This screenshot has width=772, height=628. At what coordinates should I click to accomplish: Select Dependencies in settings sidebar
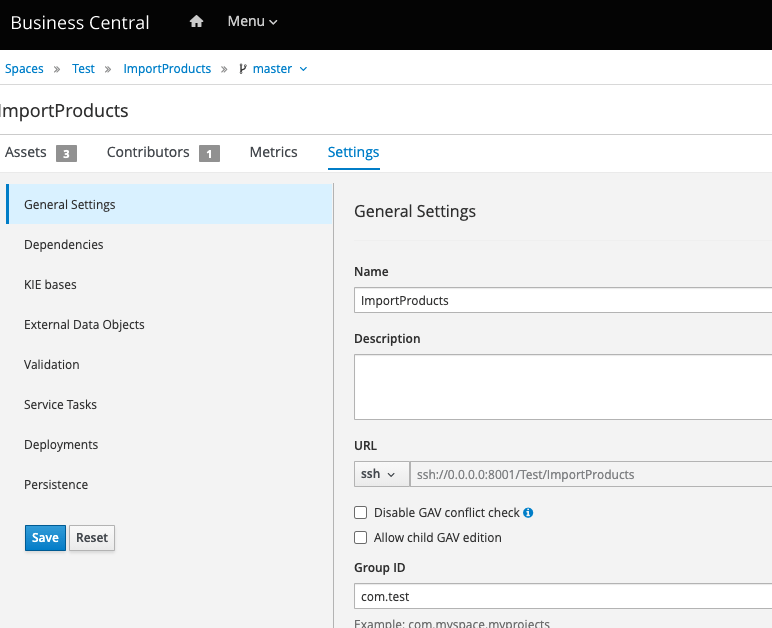point(64,245)
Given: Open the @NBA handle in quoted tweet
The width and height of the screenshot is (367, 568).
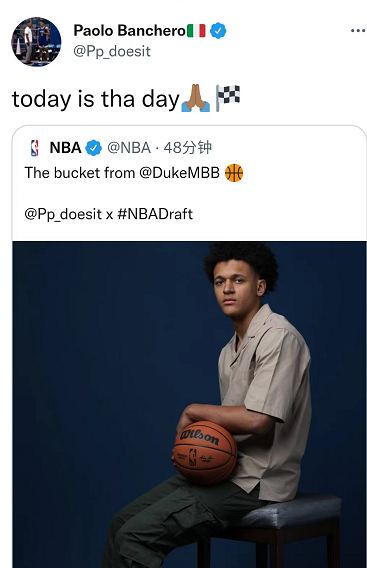Looking at the screenshot, I should pyautogui.click(x=129, y=148).
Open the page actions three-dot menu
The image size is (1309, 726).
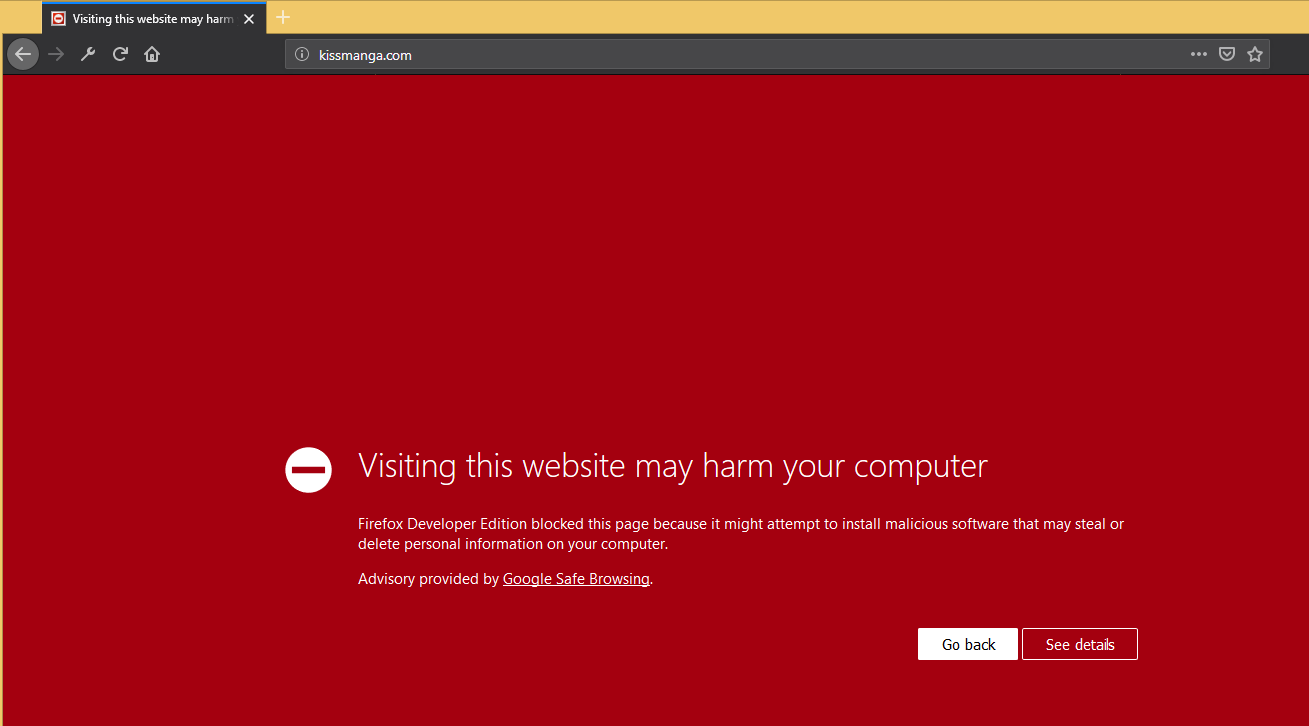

----------

◆ Requirements: Write out the listing above word for word, leaving out the pictures.

◆ Exercise result:
This screenshot has width=772, height=628. At what coordinates should I click to accomplish: Select Dependencies in settings sidebar
point(64,245)
Given: Open the @NBA handle in quoted tweet
The width and height of the screenshot is (367, 568).
Looking at the screenshot, I should pyautogui.click(x=129, y=148).
Open the page actions three-dot menu
The image size is (1309, 726).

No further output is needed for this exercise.